■ THE PROBLEM ■
The answer should consist of all the records, copied exactly.

■ ENTRIES SUPPLIED ■

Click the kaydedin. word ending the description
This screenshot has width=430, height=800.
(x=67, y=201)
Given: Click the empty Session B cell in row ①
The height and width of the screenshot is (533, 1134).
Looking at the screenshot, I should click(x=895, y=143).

■ EXERCISE RESULT ■
Click the kaydedin. word ending the description
This screenshot has width=430, height=800.
(x=67, y=201)
Given: Click the empty Session B cell in row ①
The height and width of the screenshot is (533, 1134).
Looking at the screenshot, I should click(x=895, y=143).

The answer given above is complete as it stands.